Lead with your actions
This idea isn’t new to me. When I was chosen as captain of my high school soccer team, this was my approach. Show others than you are willing to put in the work and they will join you. Run the extra down and back, show up a little early, be willing to stay late, and don’t ask someone to do something that you wouldn’t be willing to do yourself.
Be a good listener
In a leadership role, you probably won’t be in the trenches with your team on the normal day-to-day, so you have to be able to listen and learn. People love to share their successes (big and small) and they like to be heard. And on those tough days, sometimes people just need an ear to get back into balance. A little human compassion goes a long way.
Motivation comes in many forms and people receive it in many different ways. Being open to how, why, and when people need motivation can be a powerful tool for your leadership toolbox.
Nothing tricky here, but sometimes it can be harder than it sounds. People appreciate clear expectations. Being able to communicate your expectations in a clear and concise manner is vital to success on both a micro and macro level.
A key stance here at Lieberman Technologies is to empower our team members with the ability and confidence to make decisions. I fully support this idea because even though I’m a leader, it isn’t my job to tell people what to do. We are all better if I challenge the team to do better and provide support and guidance in order to achieve our goals – both at an individual and a company level.

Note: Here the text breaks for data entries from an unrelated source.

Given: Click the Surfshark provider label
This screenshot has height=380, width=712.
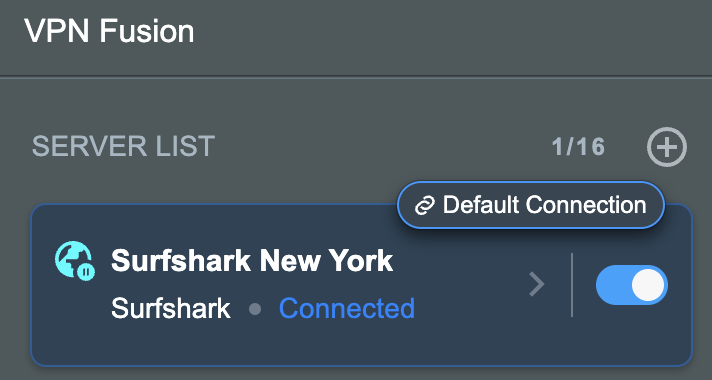Looking at the screenshot, I should coord(171,309).
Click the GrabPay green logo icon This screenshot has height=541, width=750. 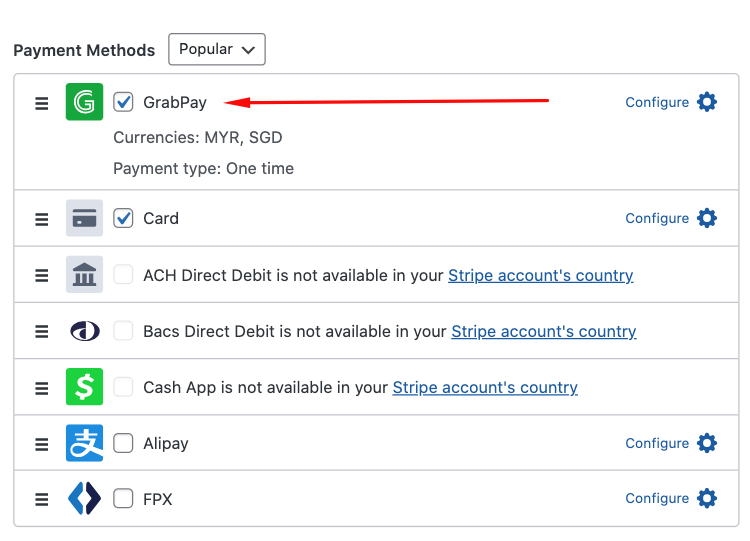pos(84,102)
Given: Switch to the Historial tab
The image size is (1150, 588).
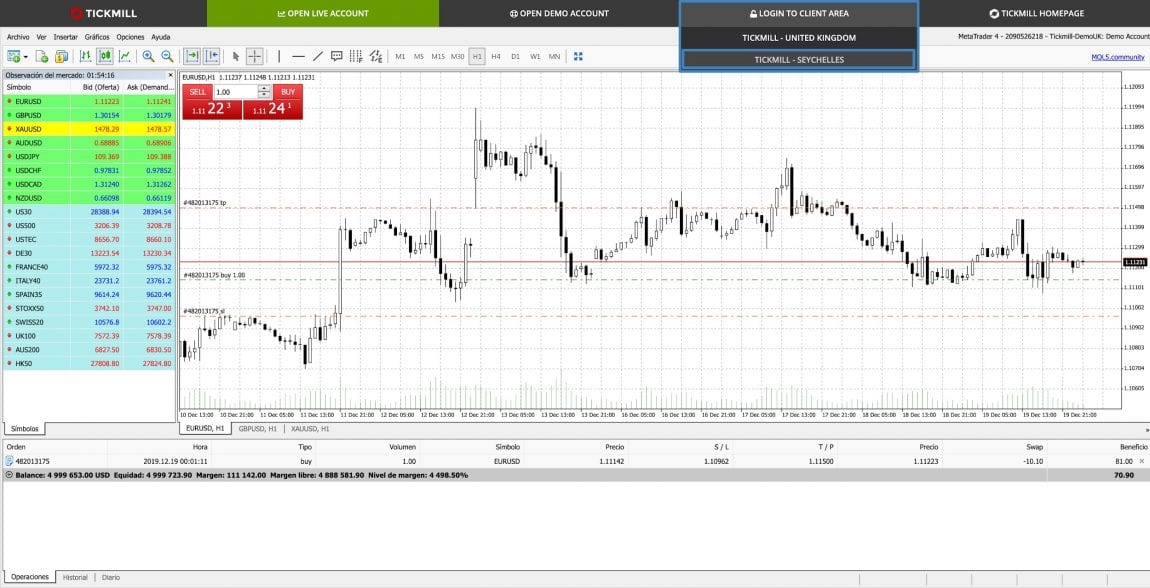Looking at the screenshot, I should tap(75, 577).
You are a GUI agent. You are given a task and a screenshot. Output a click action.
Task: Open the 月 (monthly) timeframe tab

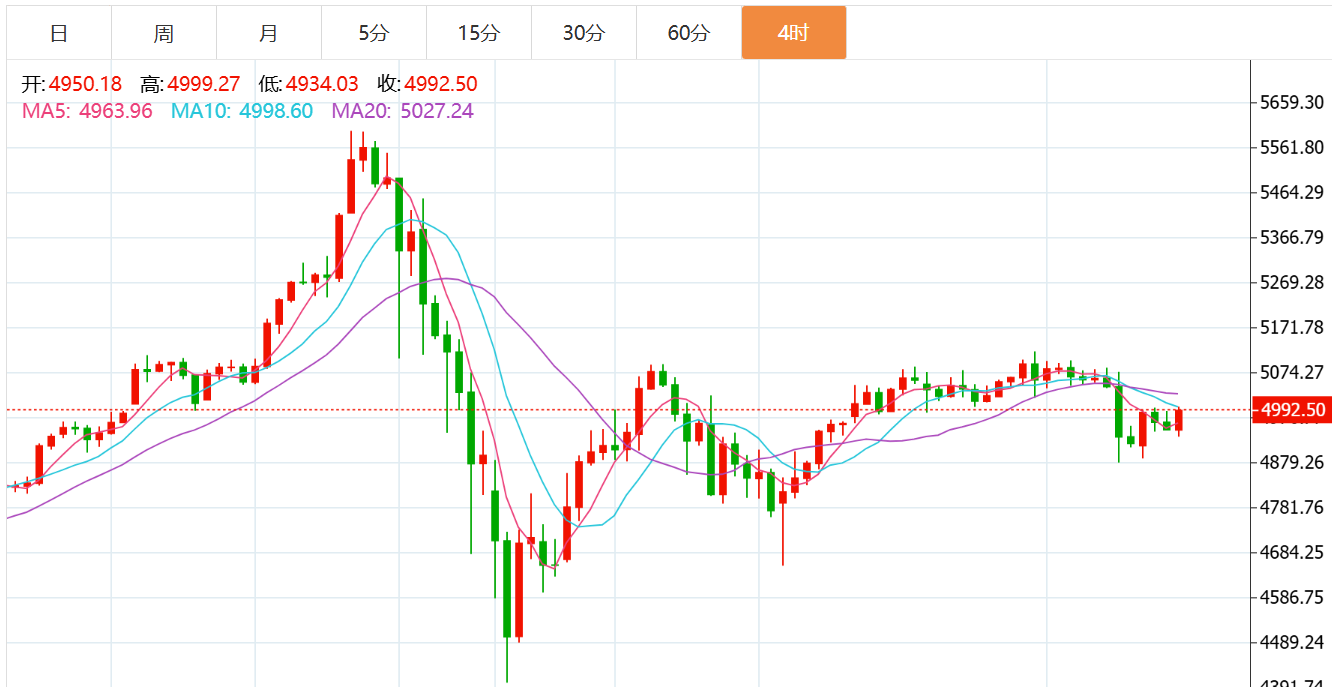(x=268, y=33)
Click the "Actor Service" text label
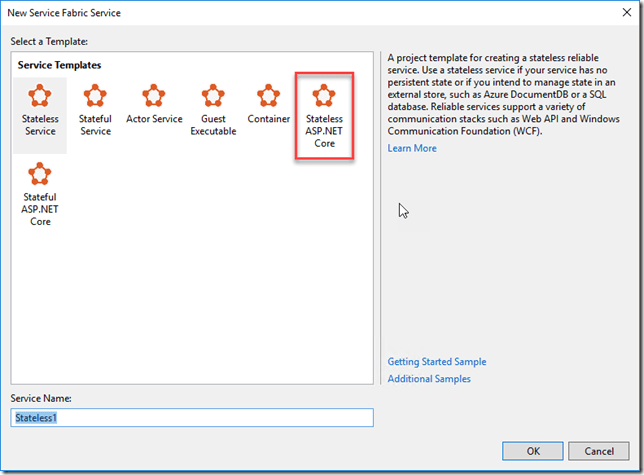This screenshot has width=644, height=475. tap(153, 119)
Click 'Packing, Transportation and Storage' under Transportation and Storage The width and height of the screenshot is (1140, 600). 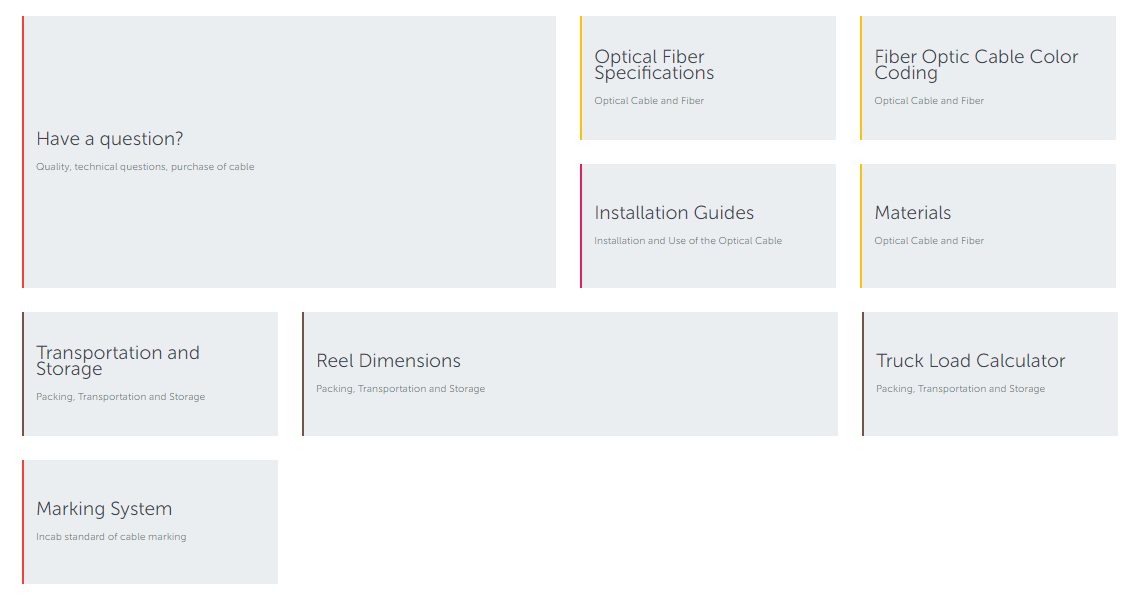coord(120,397)
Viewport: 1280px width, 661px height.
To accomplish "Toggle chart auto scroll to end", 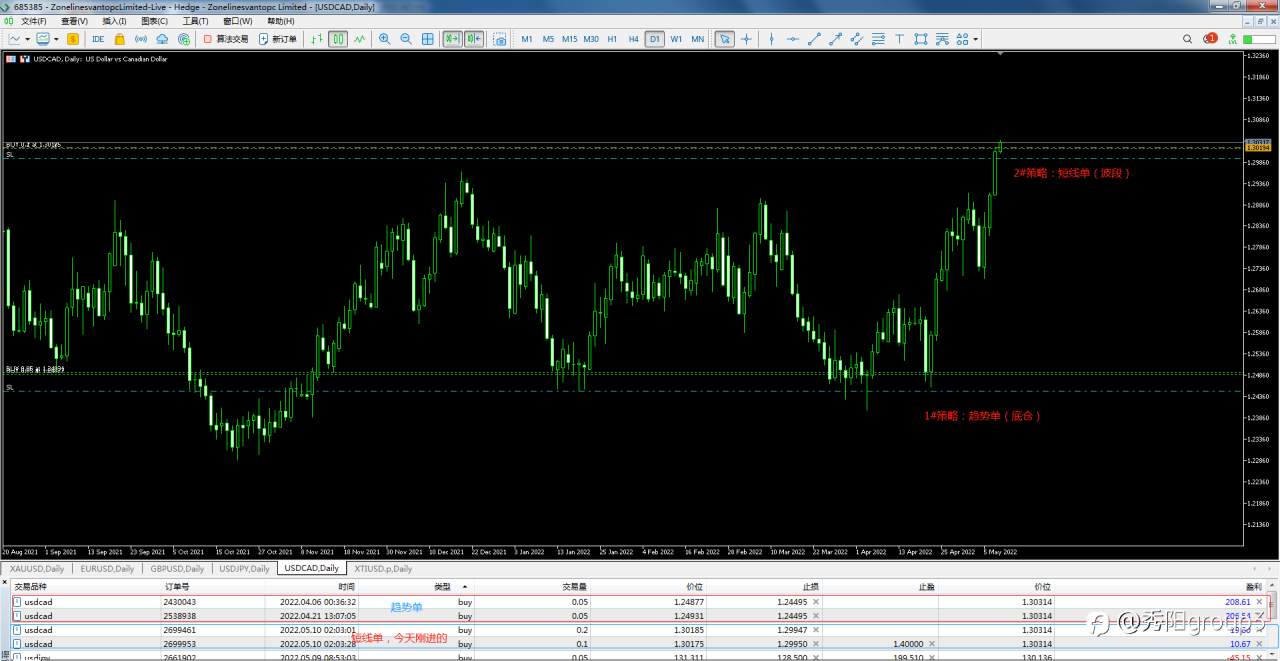I will coord(452,39).
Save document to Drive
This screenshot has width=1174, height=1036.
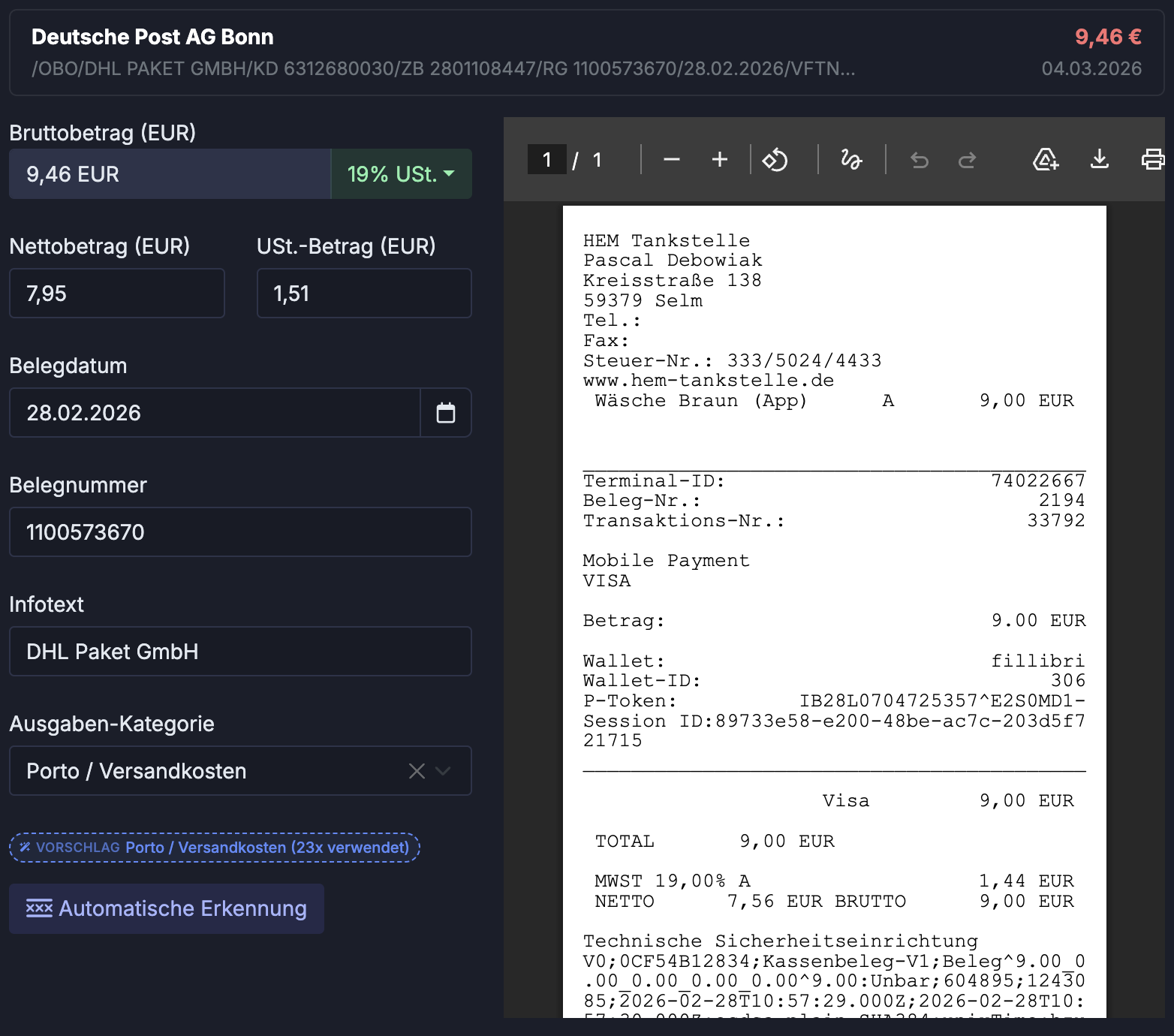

Personally, I have an open door policy in order to encourage team members to come to me with questions and ideas. Good leaders don’t create separation between themselves and their team, and being available and approachable helps to create connection. A little water cooler talk from time to time – such as asking “How was your weekend?” – can go a long way toward showing that you see them as a person, not just as an employee.
Perhaps the biggest thing I’ve learned in all of this is that leadership is a journey and not a destination. Being a “leader” is a very different role than being a “boss,” but it’s well worth the effort. In the interest of continuing my leadership journey, I want to know: do you have other characteristics that you admire or aspire to find in leadership? What are they?